Stored records:
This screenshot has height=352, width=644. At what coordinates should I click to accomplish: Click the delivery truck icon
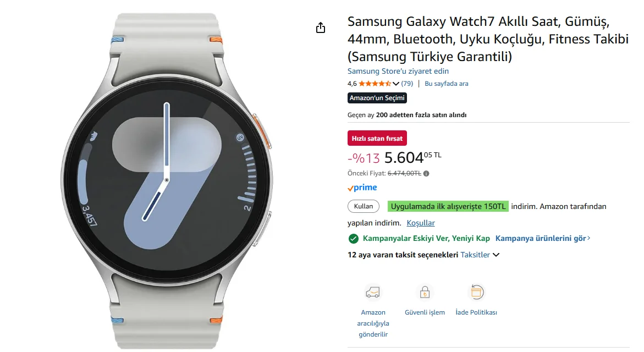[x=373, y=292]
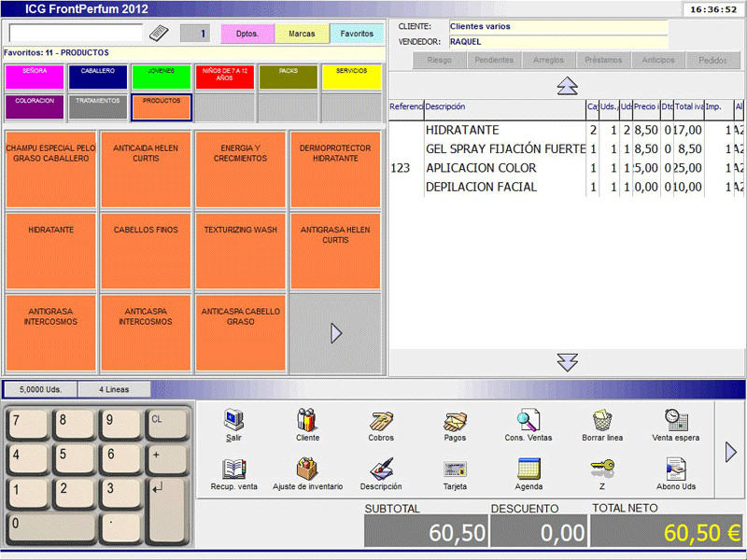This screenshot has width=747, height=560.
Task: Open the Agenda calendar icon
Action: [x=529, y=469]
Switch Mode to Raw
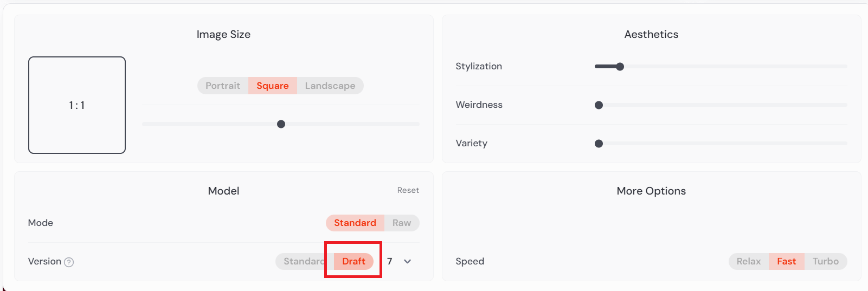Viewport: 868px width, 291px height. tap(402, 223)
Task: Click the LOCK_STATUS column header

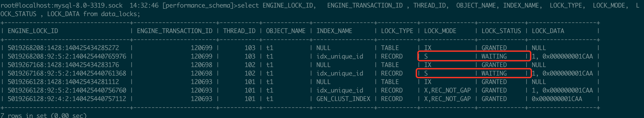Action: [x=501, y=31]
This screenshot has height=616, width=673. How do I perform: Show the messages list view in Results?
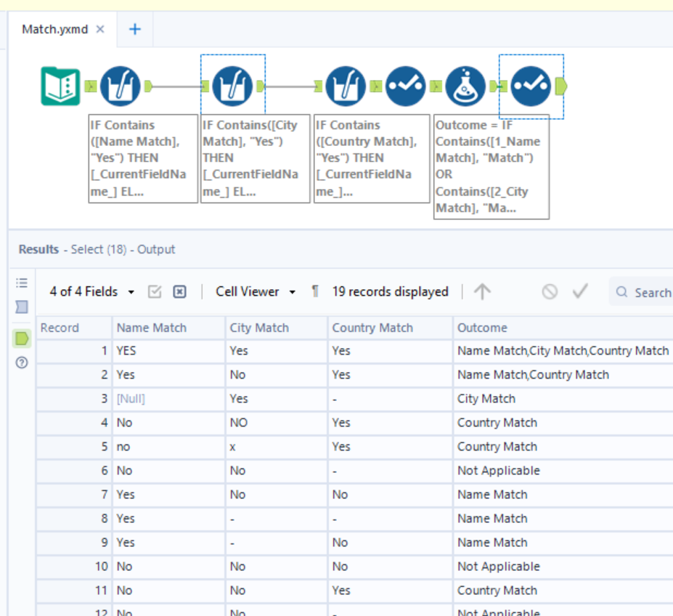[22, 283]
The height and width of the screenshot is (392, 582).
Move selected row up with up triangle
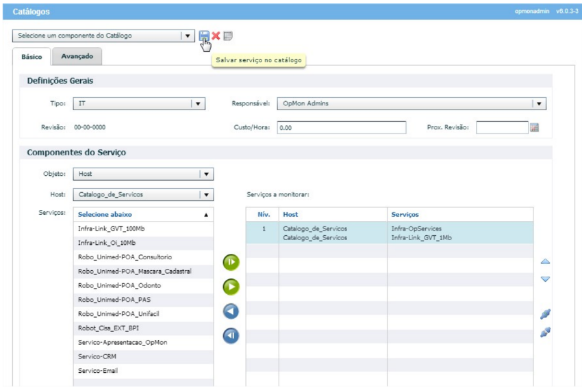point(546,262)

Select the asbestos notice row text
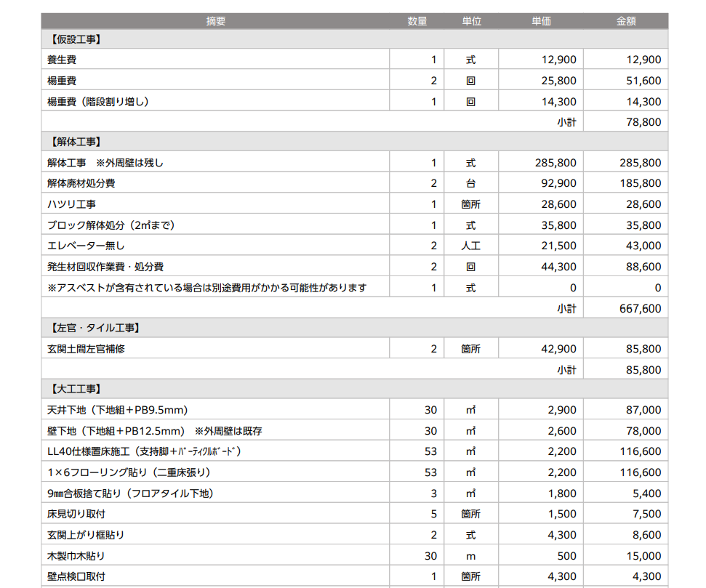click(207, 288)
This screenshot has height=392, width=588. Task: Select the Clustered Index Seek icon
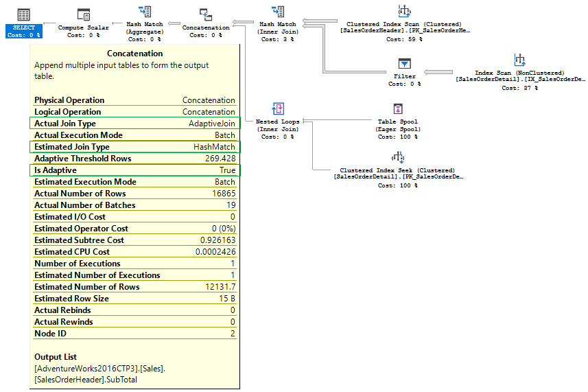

WHAT NEEDS TO BE DONE =>
Print the data exactly as written, dropping any images it holds.

EXERCISE OUTPUT =>
This screenshot has height=352, width=644. At what coordinates should I click to accomplish: Click the delivery truck icon
[x=373, y=292]
This screenshot has width=747, height=560.
Task: Open the Agenda calendar icon
Action: [x=529, y=469]
Switch Mode to Raw
Viewport: 868px width, 291px height. tap(402, 223)
Task: Click the LOCK_STATUS column header

Action: [x=501, y=31]
This screenshot has height=616, width=673. How do I perform: Show the messages list view in Results?
[22, 283]
The height and width of the screenshot is (392, 582).
Move selected row up with up triangle
point(546,262)

Select the asbestos notice row text
click(207, 288)
This screenshot has height=392, width=588. Task: Select the Clustered Index Seek icon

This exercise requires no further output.